§ Instructions for the task:
Every line below should be given again without alteration.

^^^^^^^^^^^^^^^^

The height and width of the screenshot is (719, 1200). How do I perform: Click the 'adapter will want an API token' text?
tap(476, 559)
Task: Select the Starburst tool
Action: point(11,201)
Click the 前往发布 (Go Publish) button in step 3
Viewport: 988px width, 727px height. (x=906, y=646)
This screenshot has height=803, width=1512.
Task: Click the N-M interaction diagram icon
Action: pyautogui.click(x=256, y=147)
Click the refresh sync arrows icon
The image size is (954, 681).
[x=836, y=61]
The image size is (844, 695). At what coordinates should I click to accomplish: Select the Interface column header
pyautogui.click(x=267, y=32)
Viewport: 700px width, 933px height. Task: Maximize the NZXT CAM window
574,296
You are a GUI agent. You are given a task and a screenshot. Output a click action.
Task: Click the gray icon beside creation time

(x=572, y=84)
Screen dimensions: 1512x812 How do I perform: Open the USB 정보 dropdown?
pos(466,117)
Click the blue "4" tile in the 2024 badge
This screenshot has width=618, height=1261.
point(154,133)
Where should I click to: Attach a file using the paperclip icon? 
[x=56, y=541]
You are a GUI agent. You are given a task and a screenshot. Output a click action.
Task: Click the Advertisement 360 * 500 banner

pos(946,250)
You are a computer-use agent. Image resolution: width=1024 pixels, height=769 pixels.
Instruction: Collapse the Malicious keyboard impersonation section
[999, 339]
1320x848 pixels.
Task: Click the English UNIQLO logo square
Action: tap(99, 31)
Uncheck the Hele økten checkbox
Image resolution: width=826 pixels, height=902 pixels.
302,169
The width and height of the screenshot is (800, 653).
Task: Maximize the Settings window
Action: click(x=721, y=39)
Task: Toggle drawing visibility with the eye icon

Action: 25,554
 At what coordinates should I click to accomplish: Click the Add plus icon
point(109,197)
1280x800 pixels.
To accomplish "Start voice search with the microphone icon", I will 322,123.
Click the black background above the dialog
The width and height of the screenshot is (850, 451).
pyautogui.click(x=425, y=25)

^^^^^^^^^^^^^^^^

§ Written answer:
The height and width of the screenshot is (719, 1200). How do I perform: Click the 'adapter will want an API token' text?
tap(476, 559)
Task: Select the Starburst tool
Action: point(11,201)
Click the 前往发布 (Go Publish) button in step 3
Viewport: 988px width, 727px height. (x=906, y=646)
This screenshot has height=803, width=1512.
Task: Click the N-M interaction diagram icon
Action: pyautogui.click(x=256, y=147)
Click the refresh sync arrows icon
The image size is (954, 681).
[x=836, y=61]
The image size is (844, 695). At what coordinates should I click to accomplish: Select the Interface column header
pyautogui.click(x=267, y=32)
Viewport: 700px width, 933px height. Task: Maximize the NZXT CAM window
574,296
You are a GUI agent. You are given a task and a screenshot. Output a click action.
Task: Click the gray icon beside creation time

(x=572, y=84)
Screen dimensions: 1512x812 How do I perform: Open the USB 정보 dropdown?
pos(466,117)
Click the blue "4" tile in the 2024 badge
This screenshot has width=618, height=1261.
point(154,133)
Where should I click to: Attach a file using the paperclip icon? 
[x=56, y=541]
You are a GUI agent. You are given a task and a screenshot. Output a click action.
Task: Click the Advertisement 360 * 500 banner

pos(946,250)
You are a computer-use agent. Image resolution: width=1024 pixels, height=769 pixels.
Instruction: Collapse the Malicious keyboard impersonation section
[999, 339]
1320x848 pixels.
Task: Click the English UNIQLO logo square
Action: tap(99, 31)
Uncheck the Hele økten checkbox
Image resolution: width=826 pixels, height=902 pixels.
302,169
The width and height of the screenshot is (800, 653).
Task: Maximize the Settings window
Action: click(x=721, y=39)
Task: Toggle drawing visibility with the eye icon

Action: 25,554
 At what coordinates should I click to accomplish: Click the Add plus icon
point(109,197)
1280x800 pixels.
To accomplish "Start voice search with the microphone icon", I will 322,123.
Click the black background above the dialog
The width and height of the screenshot is (850, 451).
pyautogui.click(x=425, y=25)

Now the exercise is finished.